### [SOURCE EXCERPT]
▬▬▬▬▬▬▬▬▬▬

Fuzz, flic, flatfoot: What do you call the cops?

One of the joys of reading crime fiction from countries other than my own is the linguistic vistas that open up. Shocking though this may be, I was well into adulthood before I learned what a plod was. And I have only recently learned that the term comes from Mr. Plod, a character in Enid Blyton's Noddy stories. Bill and poulet (in its slang sense) are two relatively recent additions to my vocabulary, and I am sorry I don't get to use them more often.

A detailed discussion on the French/Corsican Ile Noire blog is a gold mine of French terms for police, starting with the familiar flic. Read the article, and you'll add bourre, cogne, argousin, roussin, poulet, condé, keuf, babylone and schmit to your vocabulary.

▬▬▬▬▬▬▬▬▬▬

### [MATERIAL FOR THE TASK]
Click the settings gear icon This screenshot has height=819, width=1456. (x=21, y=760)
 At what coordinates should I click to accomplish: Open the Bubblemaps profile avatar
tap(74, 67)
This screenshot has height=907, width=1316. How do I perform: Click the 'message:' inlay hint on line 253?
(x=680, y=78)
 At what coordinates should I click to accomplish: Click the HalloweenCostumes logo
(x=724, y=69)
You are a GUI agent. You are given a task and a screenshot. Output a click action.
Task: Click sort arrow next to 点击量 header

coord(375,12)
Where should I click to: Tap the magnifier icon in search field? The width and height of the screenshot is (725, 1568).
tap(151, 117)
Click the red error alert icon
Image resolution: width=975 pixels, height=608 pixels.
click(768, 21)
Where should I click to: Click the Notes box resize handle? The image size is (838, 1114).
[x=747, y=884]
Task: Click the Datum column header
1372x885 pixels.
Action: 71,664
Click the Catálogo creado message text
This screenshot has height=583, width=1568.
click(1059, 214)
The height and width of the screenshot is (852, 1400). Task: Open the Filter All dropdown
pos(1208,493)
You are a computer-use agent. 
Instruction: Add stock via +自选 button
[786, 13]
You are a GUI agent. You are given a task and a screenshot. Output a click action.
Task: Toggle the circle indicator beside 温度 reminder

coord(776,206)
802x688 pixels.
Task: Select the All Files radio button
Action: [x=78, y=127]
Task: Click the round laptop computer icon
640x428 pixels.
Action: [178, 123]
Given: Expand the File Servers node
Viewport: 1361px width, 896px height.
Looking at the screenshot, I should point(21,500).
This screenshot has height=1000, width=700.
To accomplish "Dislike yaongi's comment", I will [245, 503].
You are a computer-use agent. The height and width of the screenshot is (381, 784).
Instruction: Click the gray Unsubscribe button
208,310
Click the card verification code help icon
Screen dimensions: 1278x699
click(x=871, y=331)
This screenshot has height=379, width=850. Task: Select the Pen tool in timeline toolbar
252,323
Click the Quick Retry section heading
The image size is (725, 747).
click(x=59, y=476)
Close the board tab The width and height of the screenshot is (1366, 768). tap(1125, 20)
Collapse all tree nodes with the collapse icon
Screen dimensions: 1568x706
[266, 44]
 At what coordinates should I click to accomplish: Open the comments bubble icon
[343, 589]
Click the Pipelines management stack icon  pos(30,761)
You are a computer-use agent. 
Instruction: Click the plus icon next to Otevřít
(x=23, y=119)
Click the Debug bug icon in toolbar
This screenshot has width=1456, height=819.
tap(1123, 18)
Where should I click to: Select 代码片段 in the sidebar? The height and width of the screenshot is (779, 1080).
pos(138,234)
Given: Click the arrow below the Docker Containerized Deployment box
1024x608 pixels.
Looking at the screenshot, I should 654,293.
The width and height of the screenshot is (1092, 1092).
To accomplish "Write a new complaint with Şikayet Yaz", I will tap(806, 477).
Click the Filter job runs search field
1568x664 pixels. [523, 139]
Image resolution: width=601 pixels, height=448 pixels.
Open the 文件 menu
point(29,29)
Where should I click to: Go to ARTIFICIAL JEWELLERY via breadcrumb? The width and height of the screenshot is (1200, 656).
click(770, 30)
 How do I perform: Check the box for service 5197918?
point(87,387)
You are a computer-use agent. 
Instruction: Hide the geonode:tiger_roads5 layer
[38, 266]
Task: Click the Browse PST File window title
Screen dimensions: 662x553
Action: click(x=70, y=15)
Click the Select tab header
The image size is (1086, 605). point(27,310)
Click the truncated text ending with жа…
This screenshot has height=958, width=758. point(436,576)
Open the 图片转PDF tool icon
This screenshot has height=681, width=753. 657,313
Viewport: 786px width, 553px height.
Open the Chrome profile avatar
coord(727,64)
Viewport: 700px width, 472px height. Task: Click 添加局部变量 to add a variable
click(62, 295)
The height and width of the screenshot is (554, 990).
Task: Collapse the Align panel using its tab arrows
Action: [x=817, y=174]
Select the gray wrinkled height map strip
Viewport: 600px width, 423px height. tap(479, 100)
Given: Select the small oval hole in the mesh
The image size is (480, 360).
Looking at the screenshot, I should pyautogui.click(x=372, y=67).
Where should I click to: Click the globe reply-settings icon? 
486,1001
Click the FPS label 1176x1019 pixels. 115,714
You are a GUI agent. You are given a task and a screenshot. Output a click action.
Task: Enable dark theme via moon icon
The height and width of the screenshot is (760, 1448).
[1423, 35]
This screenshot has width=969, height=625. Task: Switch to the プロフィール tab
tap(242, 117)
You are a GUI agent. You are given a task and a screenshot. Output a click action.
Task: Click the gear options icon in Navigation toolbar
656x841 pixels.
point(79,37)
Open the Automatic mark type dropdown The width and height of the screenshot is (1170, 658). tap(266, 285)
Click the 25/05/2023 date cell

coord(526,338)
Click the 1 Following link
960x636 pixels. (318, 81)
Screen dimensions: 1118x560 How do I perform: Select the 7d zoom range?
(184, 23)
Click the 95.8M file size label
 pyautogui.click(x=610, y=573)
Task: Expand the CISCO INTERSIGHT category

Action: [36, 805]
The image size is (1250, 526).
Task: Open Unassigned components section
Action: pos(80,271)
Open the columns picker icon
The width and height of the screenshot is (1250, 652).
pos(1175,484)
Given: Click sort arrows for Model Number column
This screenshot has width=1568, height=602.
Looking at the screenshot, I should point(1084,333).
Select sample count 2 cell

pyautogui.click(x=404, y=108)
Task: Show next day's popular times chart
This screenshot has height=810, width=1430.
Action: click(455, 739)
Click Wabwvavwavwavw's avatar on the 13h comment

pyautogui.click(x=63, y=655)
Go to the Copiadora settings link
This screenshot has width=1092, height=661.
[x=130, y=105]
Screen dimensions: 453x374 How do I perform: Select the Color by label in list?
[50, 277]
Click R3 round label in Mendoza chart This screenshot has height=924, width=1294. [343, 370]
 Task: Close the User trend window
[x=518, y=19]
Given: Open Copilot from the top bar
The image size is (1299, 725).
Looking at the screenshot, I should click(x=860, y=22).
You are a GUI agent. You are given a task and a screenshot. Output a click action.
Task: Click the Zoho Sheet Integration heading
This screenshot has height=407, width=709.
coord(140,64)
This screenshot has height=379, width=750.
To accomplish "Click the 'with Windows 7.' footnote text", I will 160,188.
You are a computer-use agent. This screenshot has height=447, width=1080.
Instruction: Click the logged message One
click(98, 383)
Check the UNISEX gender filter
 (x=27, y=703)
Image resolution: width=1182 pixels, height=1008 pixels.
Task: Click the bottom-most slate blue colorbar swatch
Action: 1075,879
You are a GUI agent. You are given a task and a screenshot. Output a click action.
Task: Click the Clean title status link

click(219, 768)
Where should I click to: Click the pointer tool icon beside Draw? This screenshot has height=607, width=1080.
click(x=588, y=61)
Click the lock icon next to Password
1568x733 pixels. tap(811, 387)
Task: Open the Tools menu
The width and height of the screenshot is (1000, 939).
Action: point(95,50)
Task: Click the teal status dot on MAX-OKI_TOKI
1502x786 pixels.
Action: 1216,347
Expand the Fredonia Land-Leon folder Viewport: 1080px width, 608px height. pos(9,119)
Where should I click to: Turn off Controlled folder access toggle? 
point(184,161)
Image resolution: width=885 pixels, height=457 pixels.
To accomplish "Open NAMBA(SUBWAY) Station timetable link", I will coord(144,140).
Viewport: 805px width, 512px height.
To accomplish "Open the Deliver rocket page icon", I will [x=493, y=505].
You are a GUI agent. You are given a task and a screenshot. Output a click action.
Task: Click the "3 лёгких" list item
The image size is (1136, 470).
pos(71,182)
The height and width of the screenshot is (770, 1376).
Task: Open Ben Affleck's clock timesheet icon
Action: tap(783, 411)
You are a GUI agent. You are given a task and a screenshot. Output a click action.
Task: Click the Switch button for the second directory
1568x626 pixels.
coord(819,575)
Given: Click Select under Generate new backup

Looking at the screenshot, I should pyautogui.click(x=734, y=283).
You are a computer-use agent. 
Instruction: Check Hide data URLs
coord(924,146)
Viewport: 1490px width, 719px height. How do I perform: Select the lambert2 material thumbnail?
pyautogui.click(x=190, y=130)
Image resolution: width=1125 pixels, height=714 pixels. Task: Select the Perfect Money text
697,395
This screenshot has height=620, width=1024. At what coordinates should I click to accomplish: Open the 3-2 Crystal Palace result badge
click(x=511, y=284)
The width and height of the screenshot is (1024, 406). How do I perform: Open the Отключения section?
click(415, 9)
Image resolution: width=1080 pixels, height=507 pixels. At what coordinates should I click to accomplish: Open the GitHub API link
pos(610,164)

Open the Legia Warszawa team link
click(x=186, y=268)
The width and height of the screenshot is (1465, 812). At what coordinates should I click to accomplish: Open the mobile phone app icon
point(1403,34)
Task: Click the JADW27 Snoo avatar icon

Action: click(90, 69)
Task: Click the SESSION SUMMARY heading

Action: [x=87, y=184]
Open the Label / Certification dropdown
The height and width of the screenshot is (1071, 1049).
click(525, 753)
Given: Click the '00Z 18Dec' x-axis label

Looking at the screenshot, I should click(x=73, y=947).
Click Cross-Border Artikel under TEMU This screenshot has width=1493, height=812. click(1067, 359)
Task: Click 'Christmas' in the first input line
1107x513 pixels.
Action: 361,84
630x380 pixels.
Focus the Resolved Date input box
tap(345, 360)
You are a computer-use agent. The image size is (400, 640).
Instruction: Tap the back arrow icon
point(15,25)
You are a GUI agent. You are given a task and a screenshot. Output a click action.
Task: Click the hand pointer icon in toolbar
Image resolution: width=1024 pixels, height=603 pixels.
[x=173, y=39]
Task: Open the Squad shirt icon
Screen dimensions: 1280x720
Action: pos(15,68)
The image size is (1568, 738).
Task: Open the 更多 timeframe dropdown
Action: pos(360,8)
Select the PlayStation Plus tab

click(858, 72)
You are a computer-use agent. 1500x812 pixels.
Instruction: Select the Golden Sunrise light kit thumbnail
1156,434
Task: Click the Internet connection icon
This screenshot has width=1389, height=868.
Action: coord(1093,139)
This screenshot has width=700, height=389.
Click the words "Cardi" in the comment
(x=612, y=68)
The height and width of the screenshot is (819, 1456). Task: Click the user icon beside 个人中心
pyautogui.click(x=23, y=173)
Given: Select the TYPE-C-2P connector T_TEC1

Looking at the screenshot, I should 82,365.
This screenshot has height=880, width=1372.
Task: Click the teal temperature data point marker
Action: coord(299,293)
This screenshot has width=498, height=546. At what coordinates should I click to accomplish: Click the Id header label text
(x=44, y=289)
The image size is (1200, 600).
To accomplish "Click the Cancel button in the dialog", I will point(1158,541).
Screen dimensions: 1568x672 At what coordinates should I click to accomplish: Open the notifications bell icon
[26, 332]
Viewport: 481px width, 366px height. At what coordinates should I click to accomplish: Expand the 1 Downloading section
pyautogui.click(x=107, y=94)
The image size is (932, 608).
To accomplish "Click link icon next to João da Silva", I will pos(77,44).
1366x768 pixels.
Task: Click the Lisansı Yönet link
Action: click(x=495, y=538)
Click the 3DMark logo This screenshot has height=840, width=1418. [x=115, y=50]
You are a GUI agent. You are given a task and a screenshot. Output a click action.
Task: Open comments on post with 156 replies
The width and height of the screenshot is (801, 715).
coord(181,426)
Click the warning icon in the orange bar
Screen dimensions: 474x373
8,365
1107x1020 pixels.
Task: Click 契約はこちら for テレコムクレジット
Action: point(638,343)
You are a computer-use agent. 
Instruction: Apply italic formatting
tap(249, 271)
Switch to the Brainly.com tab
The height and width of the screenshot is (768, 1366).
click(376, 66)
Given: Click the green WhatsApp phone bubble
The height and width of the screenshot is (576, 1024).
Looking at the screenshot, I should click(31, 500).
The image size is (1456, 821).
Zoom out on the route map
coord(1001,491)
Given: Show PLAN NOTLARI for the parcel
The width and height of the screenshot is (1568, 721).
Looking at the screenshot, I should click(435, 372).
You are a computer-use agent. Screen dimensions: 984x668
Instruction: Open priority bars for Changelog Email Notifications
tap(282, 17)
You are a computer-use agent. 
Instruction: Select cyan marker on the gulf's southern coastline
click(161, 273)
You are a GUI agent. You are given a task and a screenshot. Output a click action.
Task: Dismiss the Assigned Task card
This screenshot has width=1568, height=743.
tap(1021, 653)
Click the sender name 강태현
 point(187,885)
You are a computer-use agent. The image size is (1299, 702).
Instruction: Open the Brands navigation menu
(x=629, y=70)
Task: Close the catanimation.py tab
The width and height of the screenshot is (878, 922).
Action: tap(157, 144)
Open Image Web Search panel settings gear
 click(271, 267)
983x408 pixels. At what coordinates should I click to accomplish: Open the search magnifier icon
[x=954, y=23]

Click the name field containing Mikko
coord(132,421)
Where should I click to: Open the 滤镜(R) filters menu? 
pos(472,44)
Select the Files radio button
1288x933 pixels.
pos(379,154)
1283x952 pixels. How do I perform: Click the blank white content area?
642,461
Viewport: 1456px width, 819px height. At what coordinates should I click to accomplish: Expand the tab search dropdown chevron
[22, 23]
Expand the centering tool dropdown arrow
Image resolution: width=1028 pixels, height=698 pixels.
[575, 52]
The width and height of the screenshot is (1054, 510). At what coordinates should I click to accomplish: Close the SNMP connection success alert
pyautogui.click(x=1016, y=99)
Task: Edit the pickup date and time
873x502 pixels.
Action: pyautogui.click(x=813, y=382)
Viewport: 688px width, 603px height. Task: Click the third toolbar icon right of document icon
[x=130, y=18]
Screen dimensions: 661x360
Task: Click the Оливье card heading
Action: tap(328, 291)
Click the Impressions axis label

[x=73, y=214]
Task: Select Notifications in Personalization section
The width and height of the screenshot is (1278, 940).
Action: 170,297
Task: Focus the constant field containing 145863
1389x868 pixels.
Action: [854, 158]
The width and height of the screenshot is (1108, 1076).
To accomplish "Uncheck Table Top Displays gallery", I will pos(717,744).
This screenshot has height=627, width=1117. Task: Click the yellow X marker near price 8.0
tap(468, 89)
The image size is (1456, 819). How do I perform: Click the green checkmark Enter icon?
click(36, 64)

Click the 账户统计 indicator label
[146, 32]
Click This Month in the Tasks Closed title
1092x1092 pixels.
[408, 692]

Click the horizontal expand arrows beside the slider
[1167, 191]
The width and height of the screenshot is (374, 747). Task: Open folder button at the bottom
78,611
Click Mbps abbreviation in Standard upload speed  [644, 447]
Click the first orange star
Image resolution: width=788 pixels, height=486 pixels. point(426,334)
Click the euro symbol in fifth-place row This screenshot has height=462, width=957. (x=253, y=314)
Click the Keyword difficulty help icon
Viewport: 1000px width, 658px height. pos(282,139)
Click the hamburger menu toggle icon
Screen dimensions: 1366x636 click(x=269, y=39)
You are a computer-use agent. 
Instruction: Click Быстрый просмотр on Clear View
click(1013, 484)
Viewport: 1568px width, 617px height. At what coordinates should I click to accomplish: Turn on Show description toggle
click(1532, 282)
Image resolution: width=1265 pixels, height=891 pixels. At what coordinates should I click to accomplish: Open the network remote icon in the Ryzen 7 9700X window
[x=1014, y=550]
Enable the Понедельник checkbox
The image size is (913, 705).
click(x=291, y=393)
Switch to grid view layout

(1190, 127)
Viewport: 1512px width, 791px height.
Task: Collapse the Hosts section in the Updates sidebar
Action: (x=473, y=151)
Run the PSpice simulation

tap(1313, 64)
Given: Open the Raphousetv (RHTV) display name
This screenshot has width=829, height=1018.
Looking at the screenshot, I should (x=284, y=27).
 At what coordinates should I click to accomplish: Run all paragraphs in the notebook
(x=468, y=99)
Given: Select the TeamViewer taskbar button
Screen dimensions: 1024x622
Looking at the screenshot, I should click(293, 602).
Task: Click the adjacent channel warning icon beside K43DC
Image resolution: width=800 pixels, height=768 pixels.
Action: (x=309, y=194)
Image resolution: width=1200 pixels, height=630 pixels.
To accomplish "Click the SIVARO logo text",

▬▬▬▬▬▬▬▬▬▬

### [THINGS TO DO]
1 - Copy the stretch of the excerpt on police slang from "Fuzz, flic, flatfoot: What" through "them more often.".
2 - Please repeat the stretch of rows from the line containing "Viewport: 481px width, 366px" through the line containing "click(161, 273)".
The rows have nothing to do with the excerpt on police slang.

### [TASK RESULTS]
1 -
Fuzz, flic, flatfoot: What do you call the cops?

One of the joys of reading crime fiction from countries other than my own is the linguistic vistas that open up. Shocking though this may be, I was well into adulthood before I learned what a plod was. And I have only recently learned that the term comes from Mr. Plod, a character in Enid Blyton's Noddy stories. Bill and poulet (in its slang sense) are two relatively recent additions to my vocabulary, and I am sorry I don't get to use them more often.

2 -
Viewport: 481px width, 366px height. At what coordinates should I click to accomplish: Expand the 1 Downloading section
pyautogui.click(x=107, y=94)
The image size is (932, 608).
To accomplish "Click link icon next to João da Silva", I will pos(77,44).
1366x768 pixels.
Task: Click the Lisansı Yönet link
Action: click(x=495, y=538)
Click the 3DMark logo This screenshot has height=840, width=1418. [x=115, y=50]
You are a GUI agent. You are given a task and a screenshot. Output a click action.
Task: Open comments on post with 156 replies
The width and height of the screenshot is (801, 715).
coord(181,426)
Click the warning icon in the orange bar
Screen dimensions: 474x373
8,365
1107x1020 pixels.
Task: Click 契約はこちら for テレコムクレジット
Action: point(638,343)
You are a computer-use agent. 
Instruction: Apply italic formatting
tap(249, 271)
Switch to the Brainly.com tab
The height and width of the screenshot is (768, 1366).
click(376, 66)
Given: Click the green WhatsApp phone bubble
The height and width of the screenshot is (576, 1024).
Looking at the screenshot, I should click(31, 500).
The image size is (1456, 821).
Zoom out on the route map
coord(1001,491)
Given: Show PLAN NOTLARI for the parcel
The width and height of the screenshot is (1568, 721).
Looking at the screenshot, I should click(435, 372).
You are a computer-use agent. Screen dimensions: 984x668
Instruction: Open priority bars for Changelog Email Notifications
tap(282, 17)
You are a computer-use agent. 
Instruction: Select cyan marker on the gulf's southern coastline
click(161, 273)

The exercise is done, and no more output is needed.